Exercise: Print all the entries verbatim.

Stored data:
___

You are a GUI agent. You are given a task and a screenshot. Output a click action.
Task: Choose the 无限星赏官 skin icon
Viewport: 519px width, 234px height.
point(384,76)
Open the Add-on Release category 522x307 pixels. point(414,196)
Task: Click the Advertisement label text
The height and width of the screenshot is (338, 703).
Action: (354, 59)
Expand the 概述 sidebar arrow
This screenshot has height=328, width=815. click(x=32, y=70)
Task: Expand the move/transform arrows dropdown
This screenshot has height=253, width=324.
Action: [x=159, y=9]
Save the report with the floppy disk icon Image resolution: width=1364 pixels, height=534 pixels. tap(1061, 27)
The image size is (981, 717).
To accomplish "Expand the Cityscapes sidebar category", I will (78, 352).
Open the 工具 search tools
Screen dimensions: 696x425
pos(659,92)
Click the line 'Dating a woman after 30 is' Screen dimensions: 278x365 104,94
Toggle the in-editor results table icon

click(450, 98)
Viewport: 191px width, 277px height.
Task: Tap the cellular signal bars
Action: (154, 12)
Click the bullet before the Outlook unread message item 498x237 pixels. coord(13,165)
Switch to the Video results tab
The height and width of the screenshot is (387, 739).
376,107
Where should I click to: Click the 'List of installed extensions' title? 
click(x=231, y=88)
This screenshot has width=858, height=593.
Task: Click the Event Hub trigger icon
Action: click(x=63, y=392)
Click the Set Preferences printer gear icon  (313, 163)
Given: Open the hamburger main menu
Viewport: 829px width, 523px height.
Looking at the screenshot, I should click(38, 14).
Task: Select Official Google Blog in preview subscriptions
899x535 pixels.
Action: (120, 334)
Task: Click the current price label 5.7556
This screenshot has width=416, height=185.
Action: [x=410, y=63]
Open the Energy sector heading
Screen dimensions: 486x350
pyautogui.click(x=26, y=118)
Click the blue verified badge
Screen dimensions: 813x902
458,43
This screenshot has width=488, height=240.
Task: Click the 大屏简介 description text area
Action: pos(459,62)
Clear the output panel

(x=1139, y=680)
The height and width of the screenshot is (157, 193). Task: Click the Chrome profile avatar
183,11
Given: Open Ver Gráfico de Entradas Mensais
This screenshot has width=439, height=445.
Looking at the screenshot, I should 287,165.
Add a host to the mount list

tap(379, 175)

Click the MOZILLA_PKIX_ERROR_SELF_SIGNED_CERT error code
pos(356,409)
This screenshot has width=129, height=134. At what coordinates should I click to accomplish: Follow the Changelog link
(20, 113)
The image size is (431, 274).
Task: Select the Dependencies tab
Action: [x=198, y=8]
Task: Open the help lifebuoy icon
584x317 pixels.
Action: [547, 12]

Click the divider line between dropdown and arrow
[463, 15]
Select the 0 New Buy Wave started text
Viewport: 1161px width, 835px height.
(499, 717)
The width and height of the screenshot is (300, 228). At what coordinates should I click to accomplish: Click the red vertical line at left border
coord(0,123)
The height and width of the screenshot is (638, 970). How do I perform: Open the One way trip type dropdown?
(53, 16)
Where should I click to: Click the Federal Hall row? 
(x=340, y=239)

___

Exercise solution:
You are a GUI agent. You are given a task and a screenshot. Output a click action.
Task: Choose the 无限星赏官 skin icon
Viewport: 519px width, 234px height.
point(384,76)
Open the Add-on Release category 522x307 pixels. point(414,196)
Task: Click the Advertisement label text
The height and width of the screenshot is (338, 703).
Action: (354, 59)
Expand the 概述 sidebar arrow
This screenshot has height=328, width=815. click(x=32, y=70)
Task: Expand the move/transform arrows dropdown
This screenshot has height=253, width=324.
Action: [x=159, y=9]
Save the report with the floppy disk icon Image resolution: width=1364 pixels, height=534 pixels. tap(1061, 27)
The image size is (981, 717).
To accomplish "Expand the Cityscapes sidebar category", I will (78, 352).
Open the 工具 search tools
Screen dimensions: 696x425
pos(659,92)
Click the line 'Dating a woman after 30 is' Screen dimensions: 278x365 104,94
Toggle the in-editor results table icon

click(450, 98)
Viewport: 191px width, 277px height.
Task: Tap the cellular signal bars
Action: (154, 12)
Click the bullet before the Outlook unread message item 498x237 pixels. coord(13,165)
Switch to the Video results tab
The height and width of the screenshot is (387, 739).
376,107
Where should I click to: Click the 'List of installed extensions' title? 
click(x=231, y=88)
This screenshot has width=858, height=593.
Task: Click the Event Hub trigger icon
Action: click(x=63, y=392)
Click the Set Preferences printer gear icon  (313, 163)
Given: Open the hamburger main menu
Viewport: 829px width, 523px height.
Looking at the screenshot, I should click(38, 14).
Task: Select Official Google Blog in preview subscriptions
899x535 pixels.
Action: (120, 334)
Task: Click the current price label 5.7556
This screenshot has width=416, height=185.
Action: [x=410, y=63]
Open the Energy sector heading
Screen dimensions: 486x350
pyautogui.click(x=26, y=118)
Click the blue verified badge
Screen dimensions: 813x902
458,43
This screenshot has width=488, height=240.
Task: Click the 大屏简介 description text area
Action: pos(459,62)
Clear the output panel

(x=1139, y=680)
The height and width of the screenshot is (157, 193). Task: Click the Chrome profile avatar
183,11
Given: Open Ver Gráfico de Entradas Mensais
This screenshot has width=439, height=445.
Looking at the screenshot, I should 287,165.
Add a host to the mount list

tap(379, 175)

Click the MOZILLA_PKIX_ERROR_SELF_SIGNED_CERT error code
pos(356,409)
This screenshot has width=129, height=134. At what coordinates should I click to accomplish: Follow the Changelog link
(20, 113)
The image size is (431, 274).
Task: Select the Dependencies tab
Action: [x=198, y=8]
Task: Open the help lifebuoy icon
584x317 pixels.
Action: [547, 12]

Click the divider line between dropdown and arrow
[463, 15]
Select the 0 New Buy Wave started text
Viewport: 1161px width, 835px height.
(499, 717)
The width and height of the screenshot is (300, 228). At what coordinates should I click to accomplish: Click the red vertical line at left border
coord(0,123)
The height and width of the screenshot is (638, 970). How do I perform: Open the One way trip type dropdown?
(53, 16)
Where should I click to: Click the Federal Hall row? 
(x=340, y=239)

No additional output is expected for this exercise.